Thursday, August 17, 2006

Blacks and the Internet: Power Resides in Interconnectivity

As the euphoria of the dot-com boom fades and investors settle into more traditional businesses, the importance of the Internet as the fastest "highway" to information, entertainment, cultural connections and sales continues to soar. Even staid old Wall Street firms have hefty budgets for updated, interactive and user-friendly Web sites that promote their services. Against this backdrop, a whole new genre of Web sites has appeared to connect people by culture. Web sites catering to African-Americans are proliferating, but many of them are neither black owned nor black operated. America Online, for example, recently set up Black Focus, offering content and information from an African-American perspective. Even so, the number of African-Americans shopping on the Internet remains relatively low and many non-African-American companies are rushing to build sites that they hope will lead to greater use of the Internet among blacks. Blackplanet.com is a case in point.

"We are catching up rapidly, but our problem has to do with education and economics," says Omar Wasow, the New York-based executive director of Blackplanet.com. "To many of us, buying a computer is still not considered relevant or important." Blackplanet.com boasts over 9 million registered members who, in addition to receiving information on job opportunities and education, interact socially through the Web site. "The heart of our site is to make connections," says Wasow. "It's to bring people together to talk as if they were at a dinner party."

BlackPlanet.com is owned by Community Connect Inc., which also owns MiGente.com and AsianAvenue.com. Black web site owners are trying to keep pace with the competition for African-American users. Keenan Davis, who agrees that blacks lag behind other ethnic groups in Internet connectedness, argues that finances are not entirely to blame. "Our digital divide is not about money, given that our youth can spend $300 on sneakers, jewelry and clothes," says the CEO of Unorthodoks Marketing, a New York firm that advises companies on how to attract African-Americans to their Web sites. "They have not yet discovered the impact that having a computer [within] arm's reach will add to their lives. Having a computer at home opens a multitude of avenues to get information on whatever you are interested in," he says.

Davis notes that there are only 12 million blacks online out of a population of more than 30 million. Blacks, as a group, have a spending power of almost $700 million. However, although the most recent U.S. census counts Latinos as the biggest minority, that tally includes Latinos who consider themselves black. In other words, the overall black population and buying power are higher than reported, Davis points out.

A survey commissioned by AOL provides insight into how African-Americans use the Internet. It shows that most African-Americans read online ads and that 46 percent of those who do find these ads informative, compared with 26 percent for the overall Internet population. It also shows that those African-Americans who are online are active consumers, purchasing more clothing and music/videos than the general online market, and that the top three online activities for African-Americans are checking/sending e-mail, accessing news/headlines and playing online games.

The success of websites depends on how well they satisfy their target group. Ownership is a non issue, Davis says. "We are not going to have to fight negative stereotypes because websites are run by the community. People input and respond to the content that they want. That is a lot of power in our hands," he says. "They are more like community forums; the community is the voice of the Web site."
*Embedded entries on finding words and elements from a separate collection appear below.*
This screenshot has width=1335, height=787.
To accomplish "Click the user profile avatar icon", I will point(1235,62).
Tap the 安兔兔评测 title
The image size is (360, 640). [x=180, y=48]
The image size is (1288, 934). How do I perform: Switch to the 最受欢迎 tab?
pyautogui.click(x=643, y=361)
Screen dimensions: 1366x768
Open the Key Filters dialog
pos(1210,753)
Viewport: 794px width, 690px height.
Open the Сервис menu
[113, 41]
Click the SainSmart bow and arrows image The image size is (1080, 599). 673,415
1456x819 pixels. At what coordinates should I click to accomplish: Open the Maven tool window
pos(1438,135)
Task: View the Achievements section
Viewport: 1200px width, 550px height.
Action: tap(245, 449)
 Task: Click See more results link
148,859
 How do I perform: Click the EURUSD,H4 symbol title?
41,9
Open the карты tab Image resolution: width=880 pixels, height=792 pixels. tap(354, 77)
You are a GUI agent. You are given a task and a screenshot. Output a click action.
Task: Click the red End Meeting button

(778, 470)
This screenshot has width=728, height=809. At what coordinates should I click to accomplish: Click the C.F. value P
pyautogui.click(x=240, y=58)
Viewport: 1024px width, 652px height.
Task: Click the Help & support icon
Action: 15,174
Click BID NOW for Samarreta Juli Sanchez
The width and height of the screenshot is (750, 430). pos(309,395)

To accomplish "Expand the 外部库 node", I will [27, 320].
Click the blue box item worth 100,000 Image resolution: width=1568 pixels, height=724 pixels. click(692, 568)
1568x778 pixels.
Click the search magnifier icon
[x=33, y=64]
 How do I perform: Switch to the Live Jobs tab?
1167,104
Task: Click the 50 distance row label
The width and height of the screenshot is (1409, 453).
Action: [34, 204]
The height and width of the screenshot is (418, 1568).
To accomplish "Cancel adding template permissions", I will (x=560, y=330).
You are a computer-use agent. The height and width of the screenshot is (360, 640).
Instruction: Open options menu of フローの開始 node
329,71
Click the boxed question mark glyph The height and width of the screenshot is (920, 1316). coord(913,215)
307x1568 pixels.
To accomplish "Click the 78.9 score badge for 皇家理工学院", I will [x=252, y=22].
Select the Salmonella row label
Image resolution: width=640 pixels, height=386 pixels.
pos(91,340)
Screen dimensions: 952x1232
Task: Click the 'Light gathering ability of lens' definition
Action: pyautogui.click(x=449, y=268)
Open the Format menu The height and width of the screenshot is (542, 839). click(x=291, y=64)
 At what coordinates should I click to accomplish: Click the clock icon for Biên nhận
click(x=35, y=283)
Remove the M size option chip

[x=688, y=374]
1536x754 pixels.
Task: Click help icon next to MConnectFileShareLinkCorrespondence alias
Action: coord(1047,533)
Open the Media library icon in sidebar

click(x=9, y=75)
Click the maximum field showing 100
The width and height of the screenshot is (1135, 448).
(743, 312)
Transitioning to the Internet Age puts African-Americans in a very familiar place, according to Abdul Alkalimat, a professor in the Africana Studies Program at the University of Toledo in Ohio. "We are experiencing the same transition as when southerners moved up to the north and they had to learn to be familiar with the city's running water, electricity, plumbing,etc.," Alkalimat says. "We are now in transition from an industrial nation to an informational nation."

Professor Alkalimat, whose book, The African-American Experience in Cyberspace, will be published in December by Pluto Press, compares the issue of website ownership to the struggle for the creation of black studies programs in universities. "We started black studies because curricula and books did not include our struggles, so we fought to be heard. The solution to having our history passed on accurately is up to us. If you can support a large company by buying their information, do not complain when they misrepresent you, since you didn't put the accurate information about yourself out there," he says.

Professor Alkalimat believes that African-Americans will play a major role in the Internet in the same way that Frederick Douglass played a major role in spreading information through his newspaper. "Douglass created a paper when many African-Americans were slaves and could not read or write, but they were happy to congregate . . . and hear the news from those that could," he says. "We have always found a way to communicate within our community. The Internet is just another mental block we have to get over. We need to get the skills and understand that [the Internet] offers information about us to the whole world."

This was an article by Ines Bebea of The Network Journal that was written a while back in which I, Keenan Davis, was featured.